> **TASK DESCRIPTION**
Transcribe the line holding "Task: Click the repost arrows icon" together with every line after it, through the end of the records, exactly and with no pictures.

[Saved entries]
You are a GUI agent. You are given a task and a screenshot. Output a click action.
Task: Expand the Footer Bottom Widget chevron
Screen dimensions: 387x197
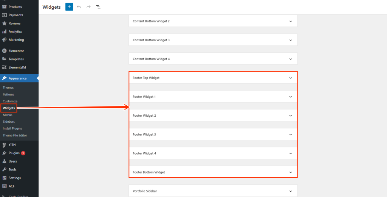pos(290,172)
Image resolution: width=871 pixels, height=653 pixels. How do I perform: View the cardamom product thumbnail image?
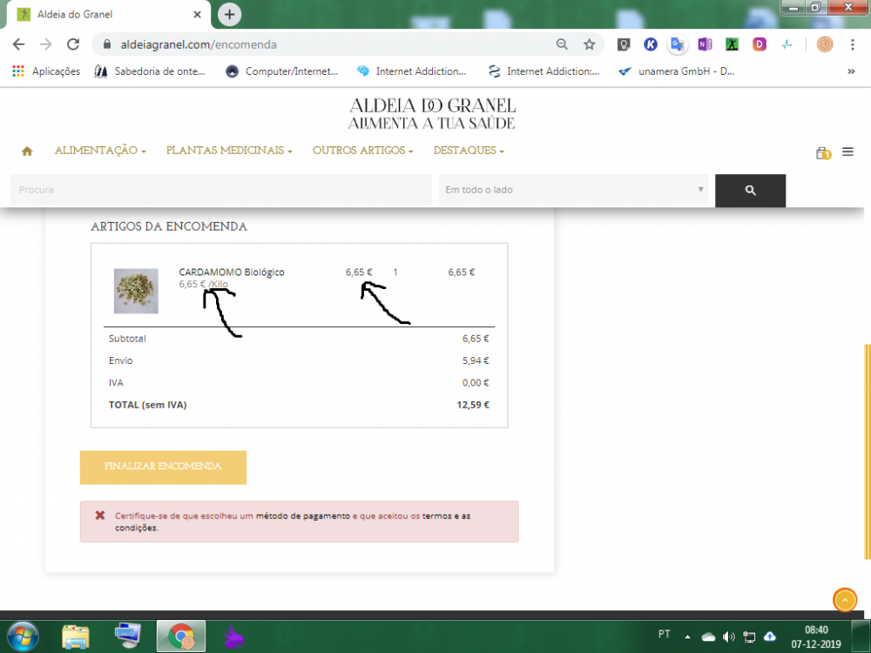coord(135,290)
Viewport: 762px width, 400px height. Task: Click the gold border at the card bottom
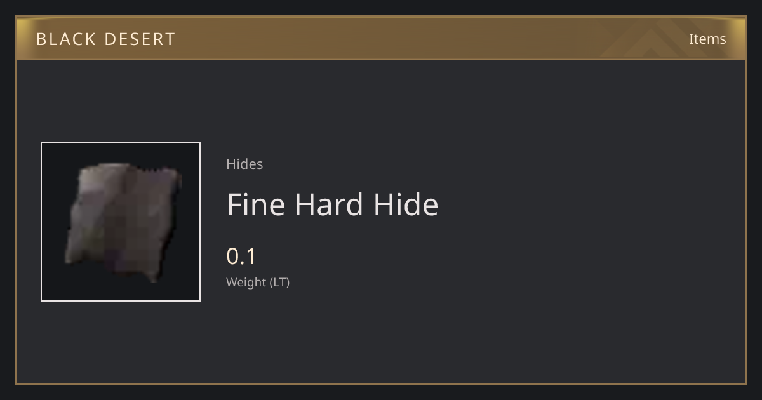(381, 383)
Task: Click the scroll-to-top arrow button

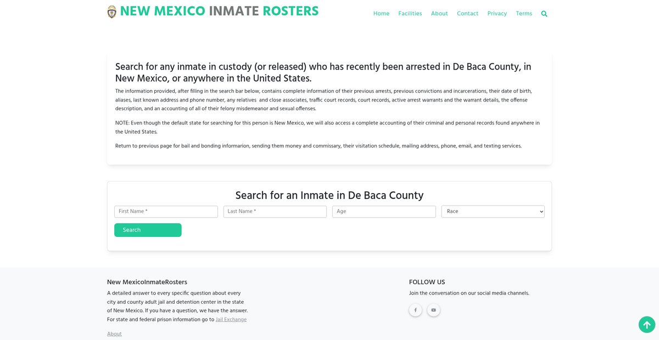Action: click(647, 325)
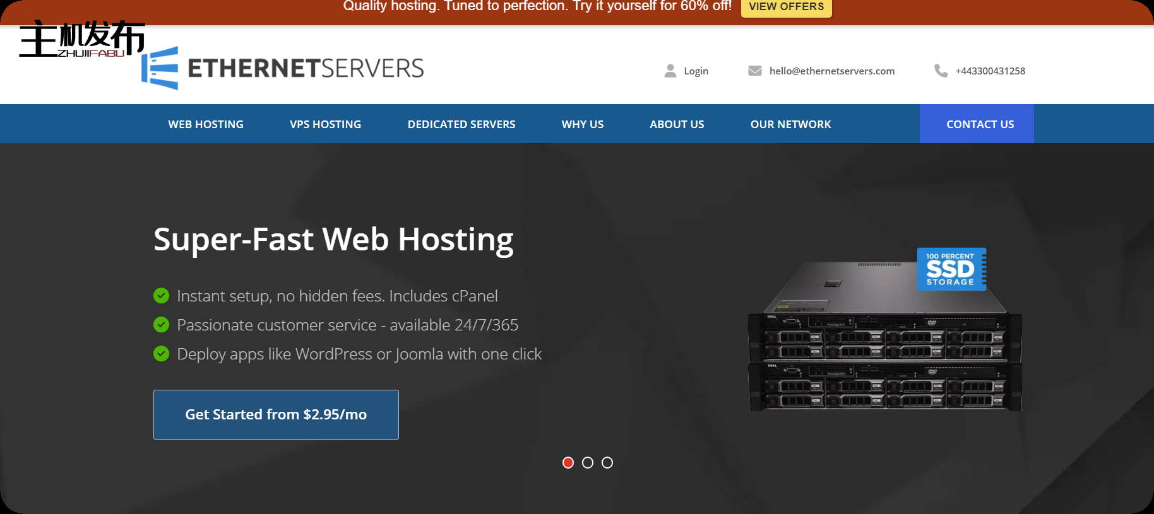
Task: Click the green checkmark beside Instant setup
Action: pos(162,295)
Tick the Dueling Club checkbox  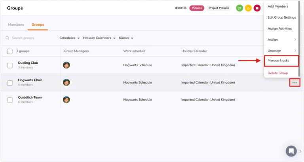[x=10, y=66]
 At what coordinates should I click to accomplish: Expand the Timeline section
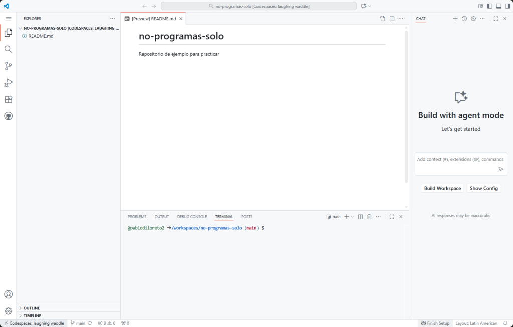32,316

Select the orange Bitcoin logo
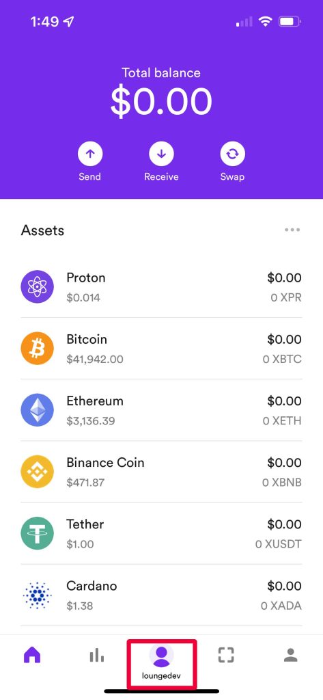click(38, 348)
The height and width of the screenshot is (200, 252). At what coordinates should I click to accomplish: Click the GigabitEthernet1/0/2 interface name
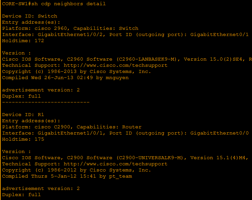[72, 34]
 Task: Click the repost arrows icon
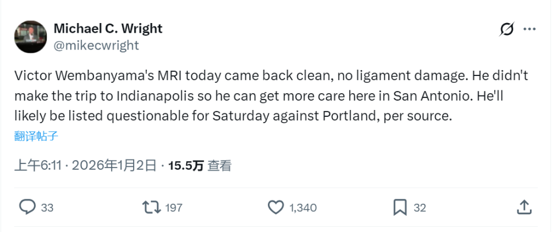(151, 207)
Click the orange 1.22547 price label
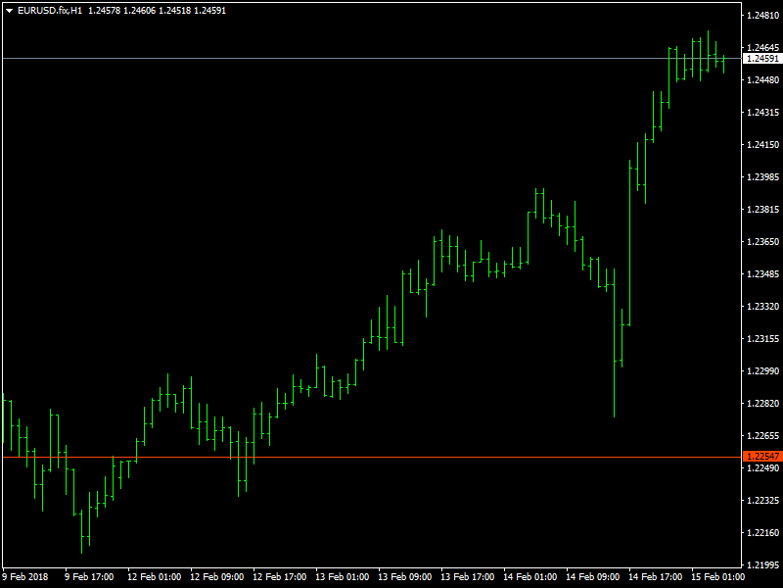 pos(762,456)
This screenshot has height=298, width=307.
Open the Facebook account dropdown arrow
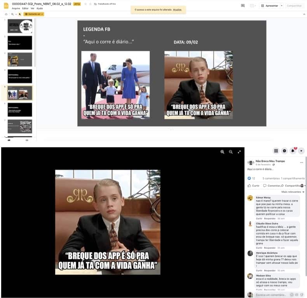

> **TASK SOLUTION**
 Task: Click the repost arrows icon
(151, 207)
Click the orange 1.22547 price label
 pos(762,456)
This screenshot has height=298, width=307.
Open the Facebook account dropdown arrow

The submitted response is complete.